## What needs to be done
Please copy, exactly as they appear below, the lines from the one containing "Identify the click" through the one containing "Referenssit".

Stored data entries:
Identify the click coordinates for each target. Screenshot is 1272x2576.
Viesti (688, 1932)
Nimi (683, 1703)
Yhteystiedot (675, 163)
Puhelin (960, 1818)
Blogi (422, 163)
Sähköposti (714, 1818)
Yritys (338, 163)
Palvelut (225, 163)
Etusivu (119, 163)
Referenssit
...
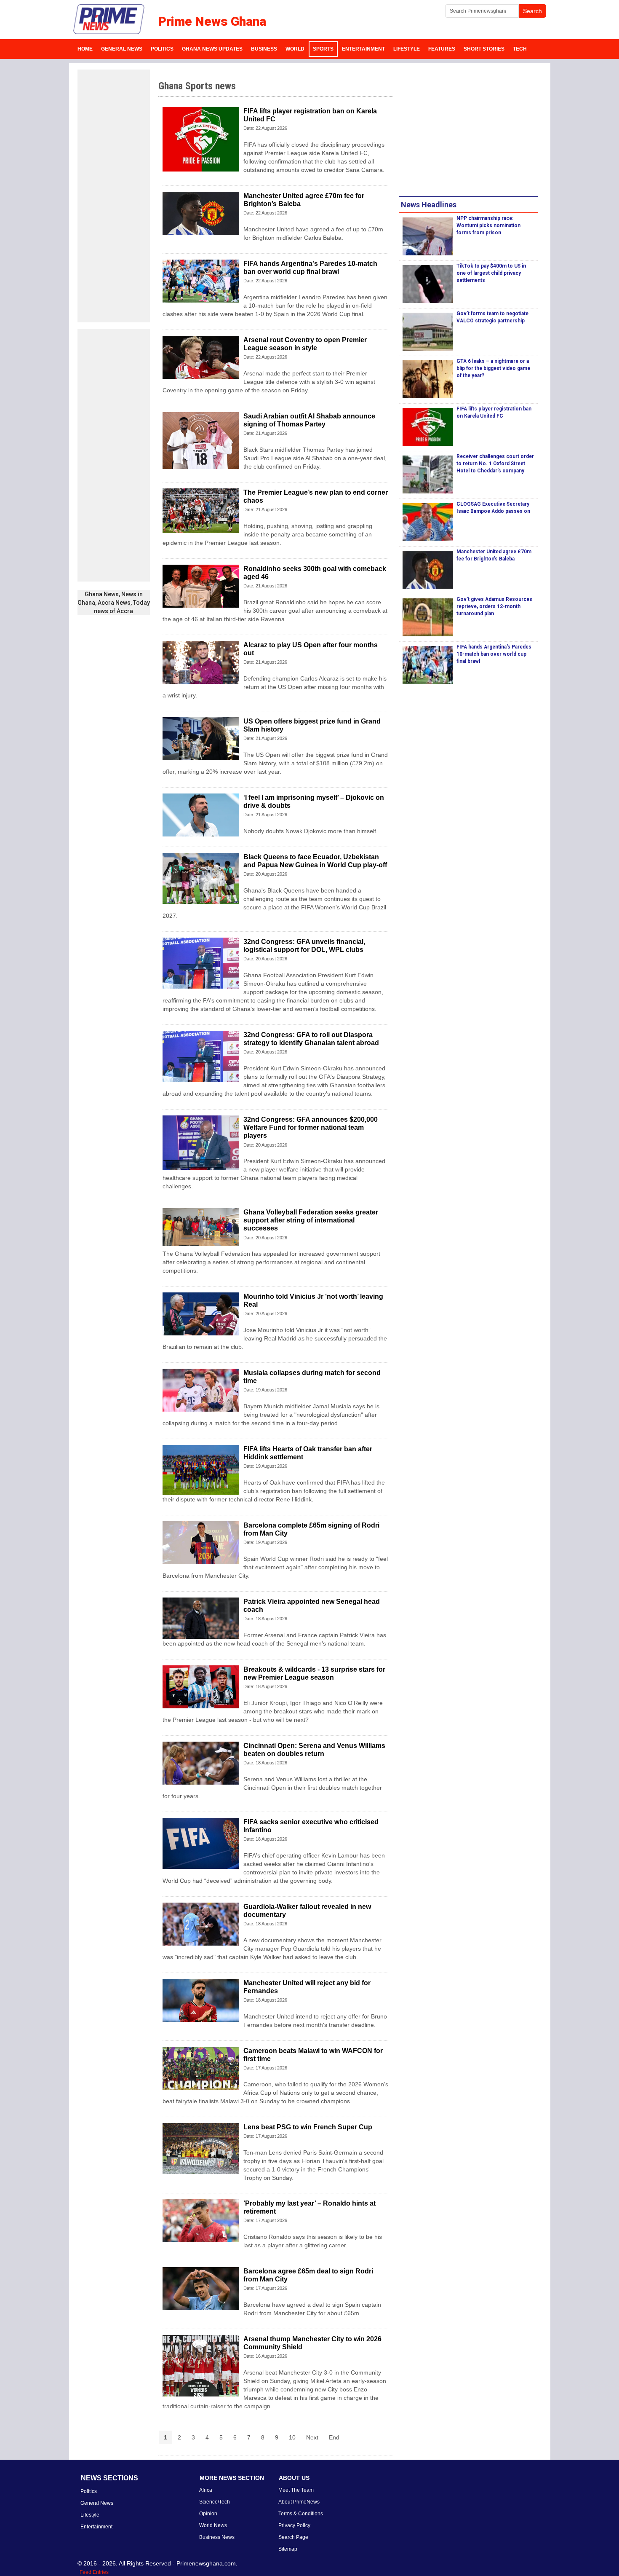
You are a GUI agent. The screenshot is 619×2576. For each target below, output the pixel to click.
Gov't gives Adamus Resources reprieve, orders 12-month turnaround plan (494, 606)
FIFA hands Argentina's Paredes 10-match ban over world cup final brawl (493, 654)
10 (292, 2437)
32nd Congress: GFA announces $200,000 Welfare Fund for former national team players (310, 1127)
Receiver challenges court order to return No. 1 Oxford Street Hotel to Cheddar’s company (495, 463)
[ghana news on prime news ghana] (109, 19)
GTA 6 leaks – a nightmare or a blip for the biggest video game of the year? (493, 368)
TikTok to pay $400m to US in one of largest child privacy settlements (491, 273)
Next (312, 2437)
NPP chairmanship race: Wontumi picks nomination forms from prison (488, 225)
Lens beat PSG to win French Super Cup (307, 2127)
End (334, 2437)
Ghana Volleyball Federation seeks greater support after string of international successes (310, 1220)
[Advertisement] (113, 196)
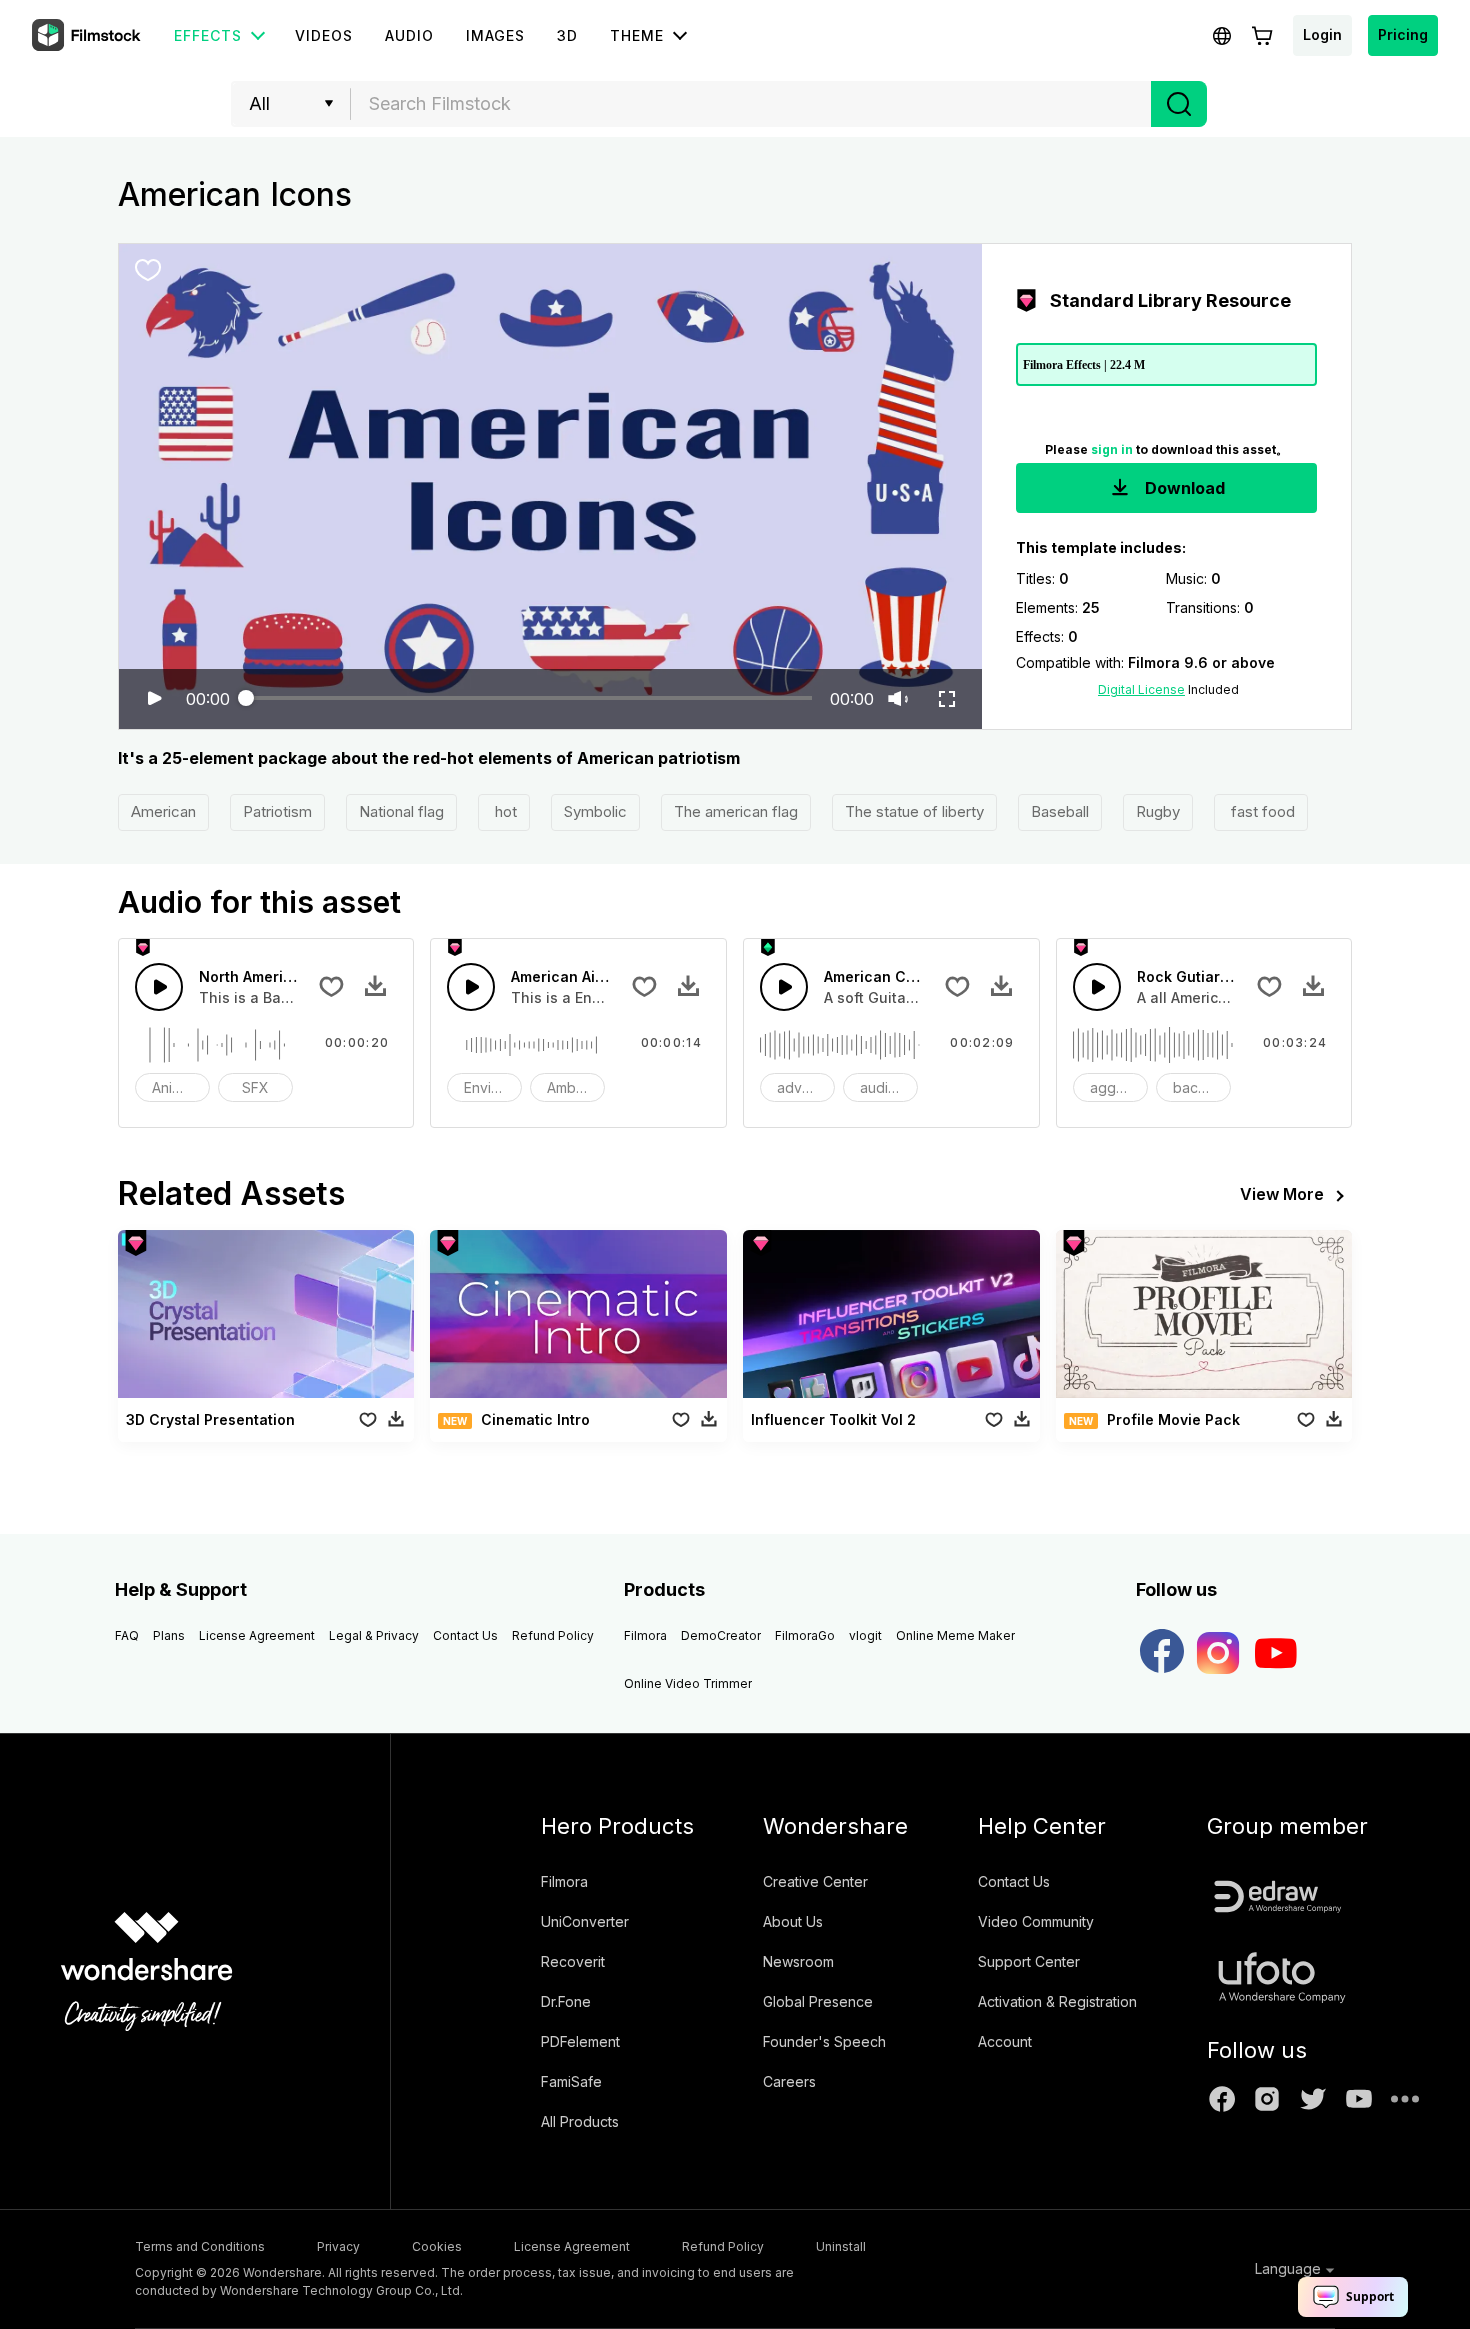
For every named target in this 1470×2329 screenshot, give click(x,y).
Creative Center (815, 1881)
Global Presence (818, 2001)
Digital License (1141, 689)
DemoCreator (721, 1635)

## Exercise result
Identify the click coordinates for each target. Screenshot is 1272x2576.
Viesti (688, 1932)
Nimi (683, 1703)
Yhteystiedot (675, 163)
Puhelin (960, 1818)
Blogi (422, 163)
Sähköposti (714, 1818)
Yritys (338, 163)
Palvelut (225, 163)
Etusivu (119, 163)
Referenssit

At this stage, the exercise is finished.